Queen Emmy the Clever


At lunch Friday, I was talking to a few colleagues about how smart our pets can be. I haven’t done gratuitous dog-blogging in a while, and it’s been a long week, so here are some of the more impressive of our Emmy’s intellectual achievements:

She’s managed to learn two or three English phrases entirely on her own. There are a few phrases like “Are you hungry?” and “Do you want to go for a walk?” that we deliberately used with her from the beginning, but a few months after we got her, I said to Kate, “What do you think, is it time for bed?” and the dog jumped up from her pillow and ran into her crate. She gets a handful of treats when we put her in the crate, you see, so she’s almost always happy to go in there. And even when she’s not enthusiastic about hearing it, “Time for bed” works to get her to go in the crate.

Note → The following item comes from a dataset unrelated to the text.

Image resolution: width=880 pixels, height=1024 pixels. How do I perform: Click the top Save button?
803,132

The other one she definitely got on her own was “Last Call,” which Kate and I used to refer to the nightly trip into he back yard shortly before bedtime. Around 9:00, she starts to get sort of antsy, because she knows it’s about time for last call, and on at least one occasion, she’s run to the back door when I yelled “That’s a lame-ass call!” at a sports official on tv.

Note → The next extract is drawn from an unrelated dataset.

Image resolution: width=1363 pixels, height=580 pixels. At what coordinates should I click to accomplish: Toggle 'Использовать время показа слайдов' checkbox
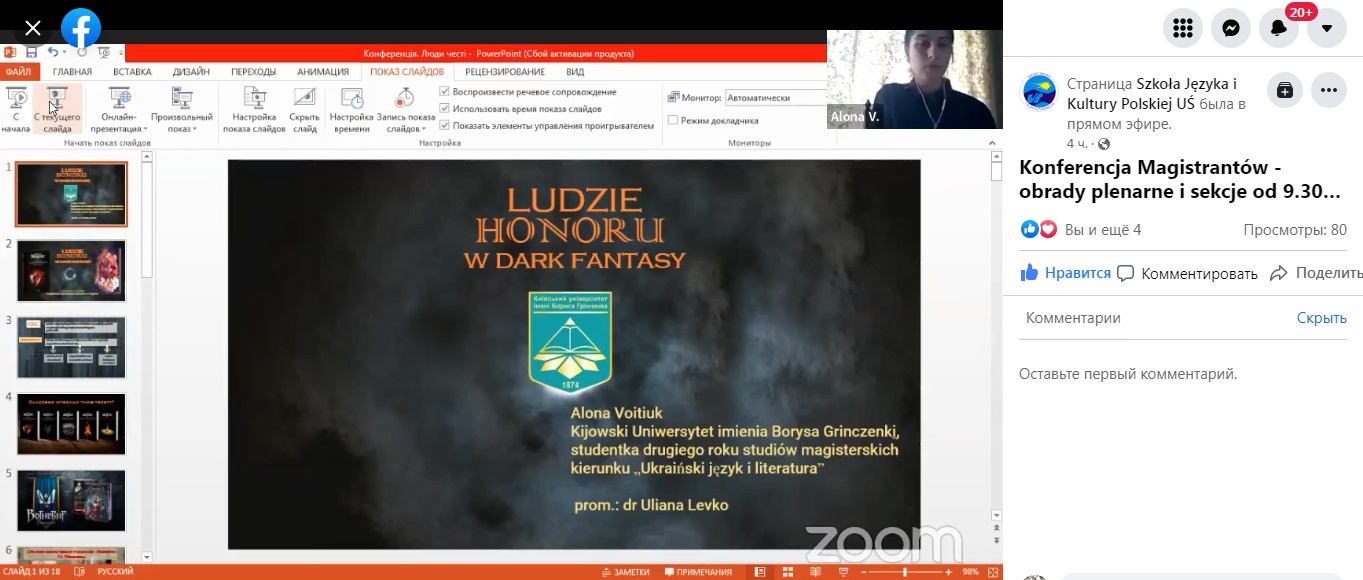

It’s not entirely clear whether she picked up “Squirrels” on her own, or through deliberate action. Like “Time for bed” and “last call,” though, she’s learned it well enough that we have to find other ways to refer to bushy-tailed treerats, because their proper name sends her directly to the back door.

She’s also got an excellent sense of our daily routine. In the morning, she’ll hang around my office while I play with the computer, and she’ll flop on the upstairs landing while I shower and shave and get dressed. The minute I start brushing my teeth, though, she goes downstairs, and heads for her crate. The other things are all things that I do even when I’m staying home to play with her and give her treats (in her opinion, anyway), but brushing my teeth is a sure sign I’m headed out of the house.

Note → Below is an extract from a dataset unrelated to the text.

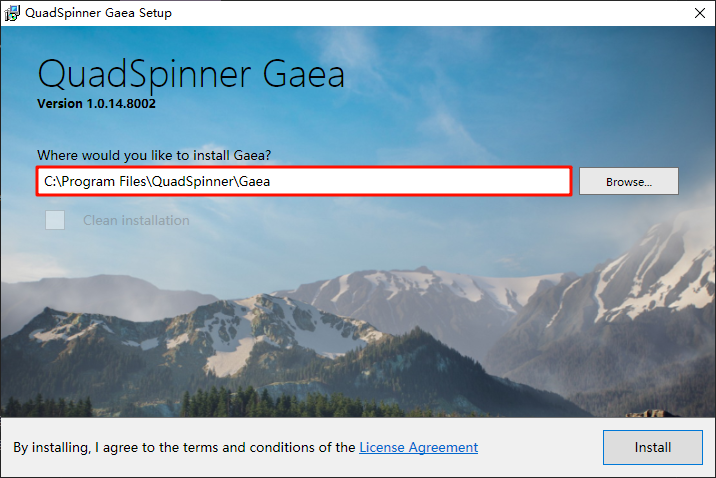
Task: Click the empty footer space beside License Agreement
Action: [x=540, y=447]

She can also detect deviations from routine. We usually feed her just before we sit down to dinner, and if we give her food without sitting down at the table ourselves, she knows that we’re going out, and heads for the crate. She’ll also self-crate if we start putting on shoes and jackets and stuff without first giving her food– either of those is a sure sign that Kate and I are headed out to dinner.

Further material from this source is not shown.